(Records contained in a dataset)
=== Section Start ===

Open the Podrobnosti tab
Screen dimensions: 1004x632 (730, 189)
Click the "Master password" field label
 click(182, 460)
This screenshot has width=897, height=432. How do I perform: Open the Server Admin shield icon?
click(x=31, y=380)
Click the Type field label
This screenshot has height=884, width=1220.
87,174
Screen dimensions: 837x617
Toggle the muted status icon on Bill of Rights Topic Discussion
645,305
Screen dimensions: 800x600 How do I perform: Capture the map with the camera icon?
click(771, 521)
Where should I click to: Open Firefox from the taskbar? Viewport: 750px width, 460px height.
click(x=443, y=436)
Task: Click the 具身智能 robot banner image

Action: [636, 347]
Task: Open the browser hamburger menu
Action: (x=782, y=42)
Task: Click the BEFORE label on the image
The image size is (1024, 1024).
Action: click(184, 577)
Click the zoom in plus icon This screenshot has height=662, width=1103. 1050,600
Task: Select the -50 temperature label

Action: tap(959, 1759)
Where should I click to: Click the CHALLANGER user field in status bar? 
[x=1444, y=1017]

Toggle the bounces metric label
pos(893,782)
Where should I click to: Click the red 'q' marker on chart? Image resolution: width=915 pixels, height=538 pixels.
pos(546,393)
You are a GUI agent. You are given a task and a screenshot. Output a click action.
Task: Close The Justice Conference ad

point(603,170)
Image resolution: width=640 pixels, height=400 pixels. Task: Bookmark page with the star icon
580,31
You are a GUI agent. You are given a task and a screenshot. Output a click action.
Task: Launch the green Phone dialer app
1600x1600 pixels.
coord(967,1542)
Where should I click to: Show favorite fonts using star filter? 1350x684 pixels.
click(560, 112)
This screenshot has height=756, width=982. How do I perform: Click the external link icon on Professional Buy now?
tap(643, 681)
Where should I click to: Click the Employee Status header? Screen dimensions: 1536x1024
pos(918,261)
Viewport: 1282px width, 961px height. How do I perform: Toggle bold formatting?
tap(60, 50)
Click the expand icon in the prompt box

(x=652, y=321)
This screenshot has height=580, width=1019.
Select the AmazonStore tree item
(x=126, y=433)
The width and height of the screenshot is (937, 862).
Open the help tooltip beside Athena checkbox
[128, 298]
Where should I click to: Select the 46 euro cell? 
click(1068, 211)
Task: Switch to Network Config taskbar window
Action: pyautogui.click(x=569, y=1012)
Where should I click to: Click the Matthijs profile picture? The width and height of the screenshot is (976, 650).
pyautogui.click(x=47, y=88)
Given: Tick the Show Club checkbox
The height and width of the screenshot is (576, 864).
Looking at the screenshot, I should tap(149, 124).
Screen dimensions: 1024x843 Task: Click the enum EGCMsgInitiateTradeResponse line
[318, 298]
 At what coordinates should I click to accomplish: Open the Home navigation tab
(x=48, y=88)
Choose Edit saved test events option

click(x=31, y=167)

=== Section End ===

▶ Problem:
Every line above is to be transcribed exactly, with nothing missed.

▶ Answer to this task:
Open the Podrobnosti tab
Screen dimensions: 1004x632 (730, 189)
Click the "Master password" field label
 click(182, 460)
This screenshot has width=897, height=432. How do I perform: Open the Server Admin shield icon?
click(x=31, y=380)
Click the Type field label
This screenshot has height=884, width=1220.
87,174
Screen dimensions: 837x617
Toggle the muted status icon on Bill of Rights Topic Discussion
645,305
Screen dimensions: 800x600 How do I perform: Capture the map with the camera icon?
click(771, 521)
Where should I click to: Open Firefox from the taskbar? Viewport: 750px width, 460px height.
click(x=443, y=436)
Task: Click the 具身智能 robot banner image

Action: [636, 347]
Task: Open the browser hamburger menu
Action: (x=782, y=42)
Task: Click the BEFORE label on the image
The image size is (1024, 1024).
Action: click(184, 577)
Click the zoom in plus icon This screenshot has height=662, width=1103. 1050,600
Task: Select the -50 temperature label

Action: tap(959, 1759)
Where should I click to: Click the CHALLANGER user field in status bar? 
[x=1444, y=1017]

Toggle the bounces metric label
pos(893,782)
Where should I click to: Click the red 'q' marker on chart? Image resolution: width=915 pixels, height=538 pixels.
pos(546,393)
You are a GUI agent. You are given a task and a screenshot. Output a click action.
Task: Close The Justice Conference ad

point(603,170)
Image resolution: width=640 pixels, height=400 pixels. Task: Bookmark page with the star icon
580,31
You are a GUI agent. You are given a task and a screenshot. Output a click action.
Task: Launch the green Phone dialer app
1600x1600 pixels.
coord(967,1542)
Where should I click to: Show favorite fonts using star filter? 1350x684 pixels.
click(560, 112)
This screenshot has height=756, width=982. How do I perform: Click the external link icon on Professional Buy now?
tap(643, 681)
Where should I click to: Click the Employee Status header? Screen dimensions: 1536x1024
pos(918,261)
Viewport: 1282px width, 961px height. How do I perform: Toggle bold formatting?
tap(60, 50)
Click the expand icon in the prompt box

(x=652, y=321)
This screenshot has height=580, width=1019.
Select the AmazonStore tree item
(x=126, y=433)
The width and height of the screenshot is (937, 862).
Open the help tooltip beside Athena checkbox
[128, 298]
Where should I click to: Select the 46 euro cell? 
click(1068, 211)
Task: Switch to Network Config taskbar window
Action: pyautogui.click(x=569, y=1012)
Where should I click to: Click the Matthijs profile picture? The width and height of the screenshot is (976, 650).
pyautogui.click(x=47, y=88)
Given: Tick the Show Club checkbox
The height and width of the screenshot is (576, 864).
Looking at the screenshot, I should tap(149, 124).
Screen dimensions: 1024x843 Task: Click the enum EGCMsgInitiateTradeResponse line
[318, 298]
 At what coordinates should I click to accomplish: Open the Home navigation tab
(x=48, y=88)
Choose Edit saved test events option

click(x=31, y=167)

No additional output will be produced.